A spokesman for the local prosecutor, Gary Young, acknowledged that more serious sexual offenders have received much shorter sentences.
"You don't want to send [Hart] to prison for life, but you cannot put him back on the street and worry about what he may do to some other kid," Allan Hubbard, victim's advocate for the district attorney, told the local newspaper, the Paris News. "Speaking for myself and not for the district attorney's office, this illustrates the need for some system between probation and life in prison for someone like this."
Hart's court-appointed defense attorney, Ben Massar, said he had recommended that Hart plead guilty only because he thought his client would be sentenced to probation.
"To me, this was a punishment case," Massar said. "And usually, in order to gain the benefit of more lenient punishment, like the probation we were hoping for, juries and judges like it when people plead guilty and take responsibility for their actions."

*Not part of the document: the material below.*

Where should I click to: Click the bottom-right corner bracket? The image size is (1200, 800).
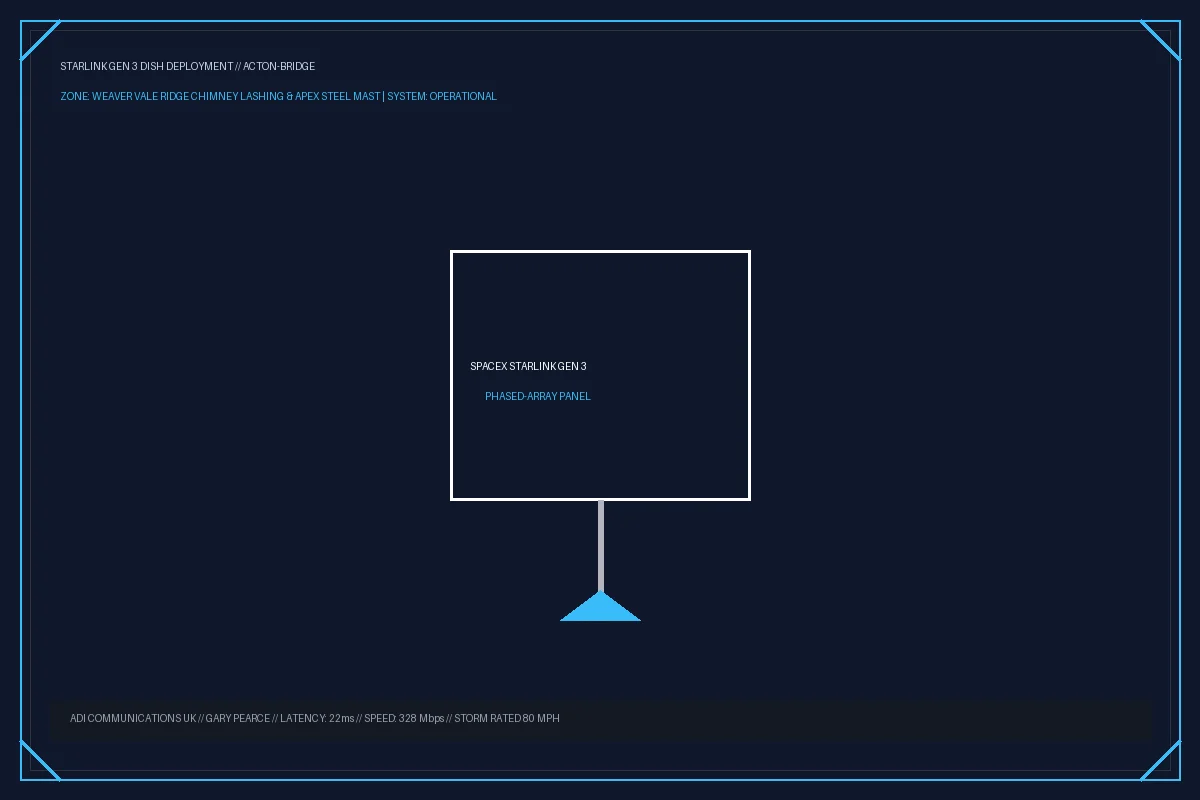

The judge who stacked Hart's prison terms to run consecutively for 100 years, Eric Clifford, said he's still agonizing over his decision, which was driven by his concern that Hart poses a danger to society.
"It was a sad situation. I was about to cry. The jury was crying," Clifford said. "Everybody looked at everybody like, 'What the hell do we do?' The only option we were presented was prison. We don't have any facilities in the state of Texas for any type of care for somebody like that. That's the problem. It's a terrible problem. I don't know what you do with him other than what we did."
On Tuesday, Hart's newly appointed appellate attorney is scheduled to go before Clifford with a motion seeking a new trial on the grounds that Hart could not have understood any of the legal proceedings for his arrest, guilty plea and sentencing.
Clifford sounded like he's inclined to grant the motion. "I approved [the appellate attorney] to hire all the experts he wanted on competency," he said. "I said, 'Whatever you need moneywise, I will sign the order.' If they can work something out on that appeal, I'm not going to be hard on them."